The U.S. Navy has a three-star admiral in charge of all its intelligence-gathering and analysis efforts. But for a year, he has been barred by officials from viewing any secret intelligence, essentially making his job moot and leaving the service dead in the water when it comes to gathering critical information.

The Navy Times has the bizarre story of how a top military spook has lost his security clearance, but not his job:

Vice Adm. Ted Branch, the director of naval intelligence, had his security clearance suspended in November 2013 after being investigated for possible misconduct. In the year since, no charges have been filed and there is no sense of when they might be, leaving the Navy in an untenable situation.

If classified information is being discussed at a meeting, the director of naval intelligence has to leave the room.

If Branch drops by a subordinate's office, the space must be sanitized of any secrets before he enters.

Branch can't attend morning intelligence briefs, or sit with the other services' intel chiefs when they meet with Director of National Intelligence James Clapper, said a naval intelligence source, who spoke on background because he was not authorized to speak to the press.

Branch and his deputy, Rear Adm. Bruce Loveless, have been subjected to a yearlong investigation into whether they took gifts from an accused fraudster known as "Fat Leonard" Glenn Francis, according to the Times.

For years, Francis' company was in charge of arranging port visits for Navy ships, and he plied many ships' captains and officers with goods and services from prostitutes to Lion King tickets to get lucrative (and sometimes) secret information on the ships' movements and port plans.

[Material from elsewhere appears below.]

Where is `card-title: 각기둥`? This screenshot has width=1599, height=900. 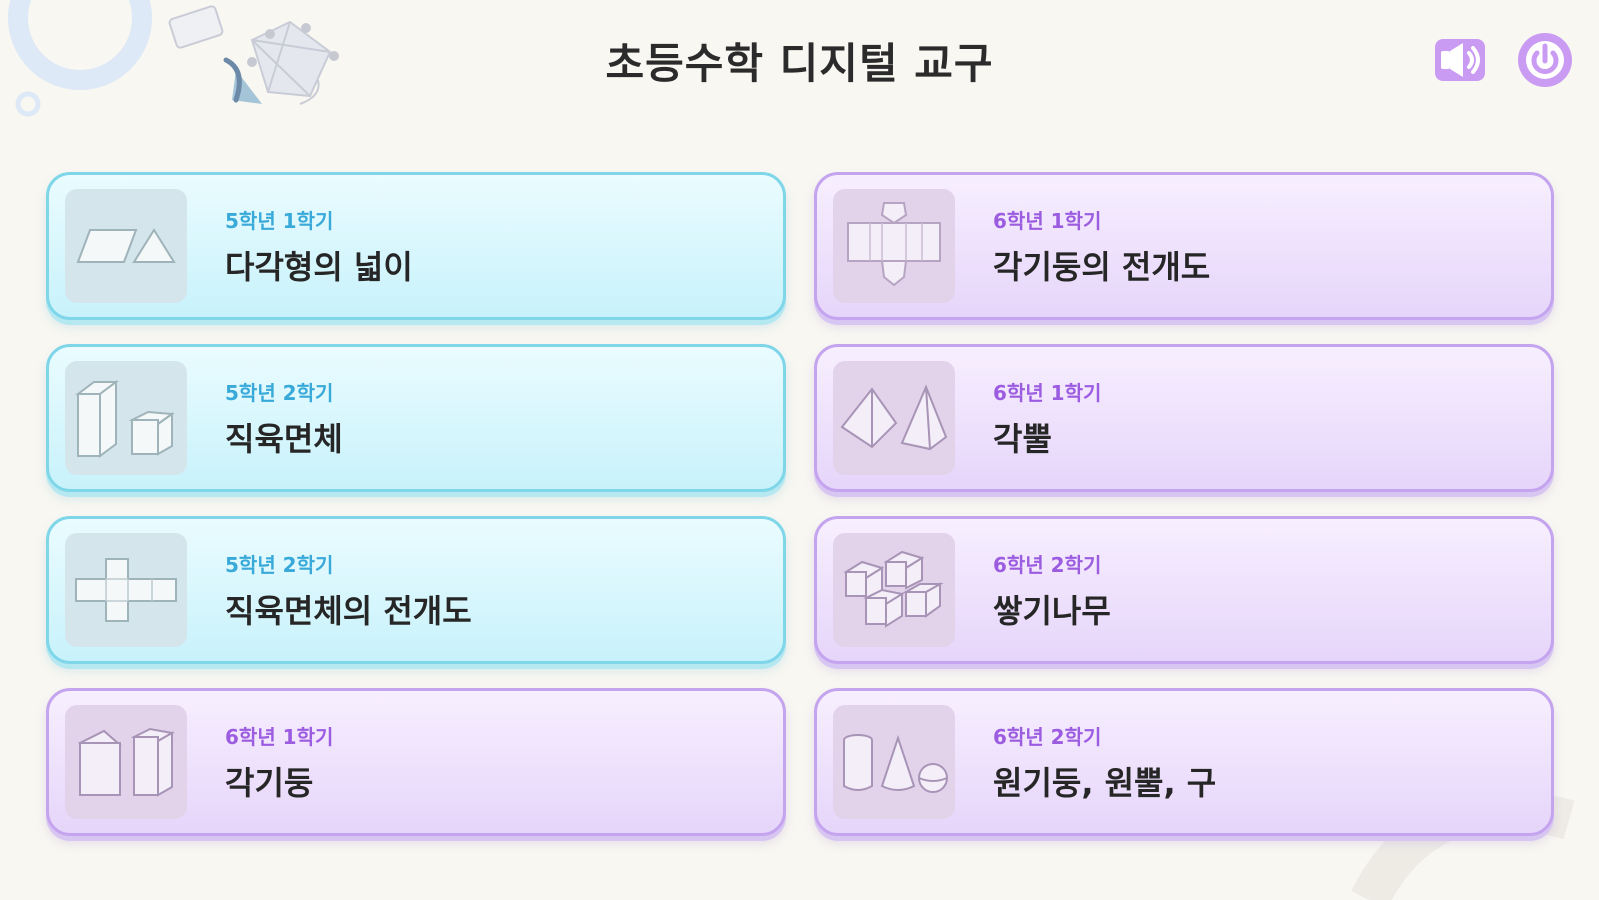
card-title: 각기둥 is located at coordinates (270, 783).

It's unclear why the Navy hasn't reassigned Branch and Loveless to another job while the investigation runs its course. In a statement to the Times, a spokeswoman for the service said only that "Vice Adm. Branch and Rear Adm. Loveless are performing their respective functions to the extent restrictions placed on their access to classified material permit," which is akin to saying a noseless bloodhound is doing just fine in his job as a tracker, as long as you don't count the parts that require sniffing.